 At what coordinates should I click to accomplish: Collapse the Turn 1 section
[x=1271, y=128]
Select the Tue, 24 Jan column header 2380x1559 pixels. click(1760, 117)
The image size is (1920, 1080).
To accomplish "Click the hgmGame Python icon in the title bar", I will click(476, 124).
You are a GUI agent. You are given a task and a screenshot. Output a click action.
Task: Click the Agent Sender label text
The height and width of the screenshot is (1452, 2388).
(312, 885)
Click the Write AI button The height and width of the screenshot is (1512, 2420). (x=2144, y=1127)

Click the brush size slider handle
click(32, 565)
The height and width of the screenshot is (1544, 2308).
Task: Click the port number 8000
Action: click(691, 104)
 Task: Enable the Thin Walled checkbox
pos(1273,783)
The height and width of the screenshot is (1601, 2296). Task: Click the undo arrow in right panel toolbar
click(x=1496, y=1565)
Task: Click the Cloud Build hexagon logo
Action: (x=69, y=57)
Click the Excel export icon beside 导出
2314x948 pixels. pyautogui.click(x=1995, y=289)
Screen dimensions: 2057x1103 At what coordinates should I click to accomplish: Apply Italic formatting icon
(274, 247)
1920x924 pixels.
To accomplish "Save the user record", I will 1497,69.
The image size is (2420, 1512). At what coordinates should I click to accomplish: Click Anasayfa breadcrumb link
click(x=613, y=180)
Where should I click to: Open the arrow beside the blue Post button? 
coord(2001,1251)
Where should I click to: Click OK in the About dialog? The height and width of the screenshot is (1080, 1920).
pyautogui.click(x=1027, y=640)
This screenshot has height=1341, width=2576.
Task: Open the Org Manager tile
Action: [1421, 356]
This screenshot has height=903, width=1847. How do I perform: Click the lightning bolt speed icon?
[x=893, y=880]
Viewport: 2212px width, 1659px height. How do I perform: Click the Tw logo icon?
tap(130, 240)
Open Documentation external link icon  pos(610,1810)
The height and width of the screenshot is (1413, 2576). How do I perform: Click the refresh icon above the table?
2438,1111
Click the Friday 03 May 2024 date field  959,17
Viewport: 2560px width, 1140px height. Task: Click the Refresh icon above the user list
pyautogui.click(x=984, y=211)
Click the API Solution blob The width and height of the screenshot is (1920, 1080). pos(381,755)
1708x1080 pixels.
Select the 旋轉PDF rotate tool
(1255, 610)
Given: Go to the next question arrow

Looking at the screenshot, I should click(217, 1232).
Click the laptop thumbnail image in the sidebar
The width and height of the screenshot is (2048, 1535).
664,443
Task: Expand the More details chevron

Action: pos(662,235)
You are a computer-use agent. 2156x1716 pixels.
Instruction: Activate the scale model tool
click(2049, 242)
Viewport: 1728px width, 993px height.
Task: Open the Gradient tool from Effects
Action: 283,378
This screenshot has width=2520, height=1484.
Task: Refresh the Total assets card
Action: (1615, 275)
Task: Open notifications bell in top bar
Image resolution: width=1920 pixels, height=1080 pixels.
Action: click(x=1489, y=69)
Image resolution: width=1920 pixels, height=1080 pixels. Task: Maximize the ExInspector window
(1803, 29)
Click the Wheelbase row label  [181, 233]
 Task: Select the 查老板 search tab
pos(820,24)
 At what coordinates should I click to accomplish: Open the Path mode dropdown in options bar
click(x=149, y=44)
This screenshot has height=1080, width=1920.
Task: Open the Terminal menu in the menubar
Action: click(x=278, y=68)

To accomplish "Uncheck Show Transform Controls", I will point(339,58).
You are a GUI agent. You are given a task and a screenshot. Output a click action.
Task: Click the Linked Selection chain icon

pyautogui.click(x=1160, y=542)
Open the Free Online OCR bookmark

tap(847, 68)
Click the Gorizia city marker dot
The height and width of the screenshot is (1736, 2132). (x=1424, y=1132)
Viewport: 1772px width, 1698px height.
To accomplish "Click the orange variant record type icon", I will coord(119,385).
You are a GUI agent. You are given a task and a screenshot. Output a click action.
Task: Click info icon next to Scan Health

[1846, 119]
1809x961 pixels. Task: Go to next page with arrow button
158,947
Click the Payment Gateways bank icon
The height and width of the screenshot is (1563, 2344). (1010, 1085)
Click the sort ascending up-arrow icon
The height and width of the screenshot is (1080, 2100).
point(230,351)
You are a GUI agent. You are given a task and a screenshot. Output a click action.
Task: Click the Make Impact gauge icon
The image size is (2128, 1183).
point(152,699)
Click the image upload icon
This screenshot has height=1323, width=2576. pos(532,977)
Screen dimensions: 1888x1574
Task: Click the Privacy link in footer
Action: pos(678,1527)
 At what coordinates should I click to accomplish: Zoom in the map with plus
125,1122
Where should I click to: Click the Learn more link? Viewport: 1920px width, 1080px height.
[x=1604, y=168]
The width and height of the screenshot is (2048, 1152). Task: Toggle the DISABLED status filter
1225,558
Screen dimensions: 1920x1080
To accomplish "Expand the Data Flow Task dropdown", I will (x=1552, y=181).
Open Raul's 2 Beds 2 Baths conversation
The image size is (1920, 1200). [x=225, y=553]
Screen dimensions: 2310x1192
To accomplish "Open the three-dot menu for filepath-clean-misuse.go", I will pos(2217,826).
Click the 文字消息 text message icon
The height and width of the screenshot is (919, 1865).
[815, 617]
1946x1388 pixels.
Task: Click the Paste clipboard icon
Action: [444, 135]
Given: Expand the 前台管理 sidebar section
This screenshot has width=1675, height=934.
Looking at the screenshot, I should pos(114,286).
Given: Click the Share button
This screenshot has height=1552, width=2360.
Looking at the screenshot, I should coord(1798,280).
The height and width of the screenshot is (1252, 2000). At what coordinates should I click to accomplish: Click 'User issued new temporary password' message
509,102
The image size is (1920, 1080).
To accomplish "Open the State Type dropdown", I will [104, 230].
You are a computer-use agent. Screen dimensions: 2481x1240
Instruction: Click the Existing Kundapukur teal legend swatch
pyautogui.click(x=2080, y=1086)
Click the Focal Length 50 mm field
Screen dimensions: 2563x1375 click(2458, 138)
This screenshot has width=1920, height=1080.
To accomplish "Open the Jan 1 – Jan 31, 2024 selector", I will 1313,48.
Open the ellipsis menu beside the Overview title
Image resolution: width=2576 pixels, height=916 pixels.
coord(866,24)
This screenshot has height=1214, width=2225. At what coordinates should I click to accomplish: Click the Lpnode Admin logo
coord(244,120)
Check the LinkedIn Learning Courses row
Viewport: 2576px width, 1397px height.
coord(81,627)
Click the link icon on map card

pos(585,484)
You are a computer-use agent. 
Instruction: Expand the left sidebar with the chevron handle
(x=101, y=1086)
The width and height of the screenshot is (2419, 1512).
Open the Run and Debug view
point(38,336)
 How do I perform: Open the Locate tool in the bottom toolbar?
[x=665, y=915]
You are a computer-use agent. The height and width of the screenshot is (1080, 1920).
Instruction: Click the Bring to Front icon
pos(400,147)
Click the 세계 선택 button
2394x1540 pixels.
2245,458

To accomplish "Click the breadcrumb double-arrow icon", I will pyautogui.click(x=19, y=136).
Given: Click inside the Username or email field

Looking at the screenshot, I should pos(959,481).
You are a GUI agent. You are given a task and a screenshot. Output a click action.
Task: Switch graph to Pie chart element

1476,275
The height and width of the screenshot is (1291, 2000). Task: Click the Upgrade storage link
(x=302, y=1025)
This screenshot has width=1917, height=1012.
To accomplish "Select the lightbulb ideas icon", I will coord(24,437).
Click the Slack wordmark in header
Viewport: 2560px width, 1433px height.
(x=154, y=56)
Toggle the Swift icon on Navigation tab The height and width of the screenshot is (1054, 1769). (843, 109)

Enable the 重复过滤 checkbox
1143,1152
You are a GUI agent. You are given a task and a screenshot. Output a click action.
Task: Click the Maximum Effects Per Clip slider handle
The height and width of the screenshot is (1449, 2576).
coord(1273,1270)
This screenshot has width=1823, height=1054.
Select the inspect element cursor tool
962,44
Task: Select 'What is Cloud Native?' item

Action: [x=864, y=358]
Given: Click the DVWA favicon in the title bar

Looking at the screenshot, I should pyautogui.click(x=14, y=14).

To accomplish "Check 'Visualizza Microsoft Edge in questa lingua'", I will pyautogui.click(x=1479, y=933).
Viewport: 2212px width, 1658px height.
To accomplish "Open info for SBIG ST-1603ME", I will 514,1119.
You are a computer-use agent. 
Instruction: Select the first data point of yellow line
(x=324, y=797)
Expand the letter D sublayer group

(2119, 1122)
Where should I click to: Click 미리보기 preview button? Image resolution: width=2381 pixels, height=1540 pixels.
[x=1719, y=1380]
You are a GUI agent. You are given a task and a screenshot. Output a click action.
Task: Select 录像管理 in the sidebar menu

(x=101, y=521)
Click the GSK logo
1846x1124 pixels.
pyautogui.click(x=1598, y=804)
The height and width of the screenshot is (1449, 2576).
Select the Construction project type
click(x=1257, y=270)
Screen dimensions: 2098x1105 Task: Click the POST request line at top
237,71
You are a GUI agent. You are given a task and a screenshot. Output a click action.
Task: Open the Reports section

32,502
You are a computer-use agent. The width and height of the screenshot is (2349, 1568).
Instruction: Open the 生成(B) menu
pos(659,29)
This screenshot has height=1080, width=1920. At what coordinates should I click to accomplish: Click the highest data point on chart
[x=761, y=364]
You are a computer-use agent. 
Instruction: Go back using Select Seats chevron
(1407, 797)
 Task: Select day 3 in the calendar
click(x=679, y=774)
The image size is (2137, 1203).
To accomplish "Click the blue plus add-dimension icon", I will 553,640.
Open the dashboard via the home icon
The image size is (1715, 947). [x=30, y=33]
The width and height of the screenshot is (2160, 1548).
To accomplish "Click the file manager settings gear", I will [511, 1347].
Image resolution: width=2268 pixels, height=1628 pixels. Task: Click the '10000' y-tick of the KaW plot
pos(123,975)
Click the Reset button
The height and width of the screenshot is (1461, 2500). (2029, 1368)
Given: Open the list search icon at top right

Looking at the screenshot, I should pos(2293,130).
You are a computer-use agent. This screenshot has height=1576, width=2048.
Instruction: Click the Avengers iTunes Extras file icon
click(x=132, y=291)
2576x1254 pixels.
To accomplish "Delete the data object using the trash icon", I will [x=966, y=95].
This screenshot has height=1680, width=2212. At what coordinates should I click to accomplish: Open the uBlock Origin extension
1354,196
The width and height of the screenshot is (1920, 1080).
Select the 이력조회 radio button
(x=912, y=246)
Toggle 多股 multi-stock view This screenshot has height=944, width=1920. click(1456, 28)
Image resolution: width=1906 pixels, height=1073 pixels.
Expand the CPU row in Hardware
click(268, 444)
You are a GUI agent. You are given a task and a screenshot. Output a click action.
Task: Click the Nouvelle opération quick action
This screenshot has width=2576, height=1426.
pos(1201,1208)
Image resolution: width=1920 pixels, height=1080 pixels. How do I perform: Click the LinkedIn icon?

What you are asked to do:
Reproduce exactly, and only, the part of the listing above that begins at the line with "The height and width of the screenshot is (1291, 2000)." and goes on through the line with "This screenshot has width=1917, height=1012.".

Response to the exercise:
The height and width of the screenshot is (1291, 2000). Task: Click the Upgrade storage link
(x=302, y=1025)
This screenshot has width=1917, height=1012.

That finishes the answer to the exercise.